Metabolic surveillance of the myocardium is of great interest in cardiac surgery. Microdialysis allows sampling of chemical substances from the interstitial fluid for immediate analysis. The two objectives of this study were to develop a technique for simple and safe implantation of a commercially available microdialysis probe (CMA-70) into the myocardium and to obtain reference data for further use and metabolic control. Eighteen pigs were used in an experimental ischaemic heart model where the left anterior descending coronary artery was occluded for 20 min. Microdialysis was performed proximally as well as distally to the arterial occlusion site corresponding to a control and an ischaemic area in the heart. Two techniques were tried for probe implantation, using either a pacemaker wire attached to the probe tip or a needle introducer.
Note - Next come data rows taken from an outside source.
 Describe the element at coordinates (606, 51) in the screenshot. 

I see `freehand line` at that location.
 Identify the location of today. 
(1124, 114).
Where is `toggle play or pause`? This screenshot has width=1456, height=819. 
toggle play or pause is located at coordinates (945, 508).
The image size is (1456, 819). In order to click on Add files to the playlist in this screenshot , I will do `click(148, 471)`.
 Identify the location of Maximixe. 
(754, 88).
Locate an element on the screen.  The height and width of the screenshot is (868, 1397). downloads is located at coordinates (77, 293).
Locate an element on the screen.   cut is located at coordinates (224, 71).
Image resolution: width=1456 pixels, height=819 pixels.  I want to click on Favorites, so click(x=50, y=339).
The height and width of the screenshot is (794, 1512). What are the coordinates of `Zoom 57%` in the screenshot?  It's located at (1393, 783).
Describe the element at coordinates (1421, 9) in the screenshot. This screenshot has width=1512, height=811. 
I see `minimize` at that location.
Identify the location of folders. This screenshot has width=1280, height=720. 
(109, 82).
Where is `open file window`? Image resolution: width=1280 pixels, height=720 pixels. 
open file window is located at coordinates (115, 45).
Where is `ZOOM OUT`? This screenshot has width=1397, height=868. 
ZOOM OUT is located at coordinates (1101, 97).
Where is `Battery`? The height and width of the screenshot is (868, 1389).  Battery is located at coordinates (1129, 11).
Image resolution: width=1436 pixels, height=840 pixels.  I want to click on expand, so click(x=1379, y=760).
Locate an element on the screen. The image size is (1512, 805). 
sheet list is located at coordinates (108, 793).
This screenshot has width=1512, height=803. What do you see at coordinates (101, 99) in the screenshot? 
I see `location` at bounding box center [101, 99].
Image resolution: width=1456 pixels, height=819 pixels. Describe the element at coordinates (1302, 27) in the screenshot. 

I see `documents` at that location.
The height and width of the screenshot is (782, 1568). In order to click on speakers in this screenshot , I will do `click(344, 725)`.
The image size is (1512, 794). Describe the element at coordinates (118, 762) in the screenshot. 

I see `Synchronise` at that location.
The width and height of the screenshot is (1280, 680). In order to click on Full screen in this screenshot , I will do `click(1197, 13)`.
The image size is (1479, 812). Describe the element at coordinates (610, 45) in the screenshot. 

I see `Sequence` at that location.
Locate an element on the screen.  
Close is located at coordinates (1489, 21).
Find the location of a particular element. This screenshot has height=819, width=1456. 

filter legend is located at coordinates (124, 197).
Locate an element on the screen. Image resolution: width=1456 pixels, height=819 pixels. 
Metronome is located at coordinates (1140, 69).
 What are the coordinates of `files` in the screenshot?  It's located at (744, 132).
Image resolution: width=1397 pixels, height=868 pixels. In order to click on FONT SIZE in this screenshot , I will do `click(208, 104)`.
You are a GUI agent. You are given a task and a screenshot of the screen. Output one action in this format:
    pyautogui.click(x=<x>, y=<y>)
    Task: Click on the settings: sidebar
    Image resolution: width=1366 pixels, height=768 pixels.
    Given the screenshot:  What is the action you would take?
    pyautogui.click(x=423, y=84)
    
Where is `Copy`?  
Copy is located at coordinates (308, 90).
Metabolic substrates (glucose, lactate, glycerol and pyruvate) were collected before, during and after ischaemia, for up to 6 h. Both techniques were highly effective in registering metabolic changes due to ischaemia with sharp time resolution, but the needle introducer was superior regarding probe durability. It is concluded that the CMA-70 microdialysis probe implanted with the needle introducer allows for an accurate monitoring of myocardial metabolism during a prolonged period of time. Future studies in the human heart are warranted to further validate the technique.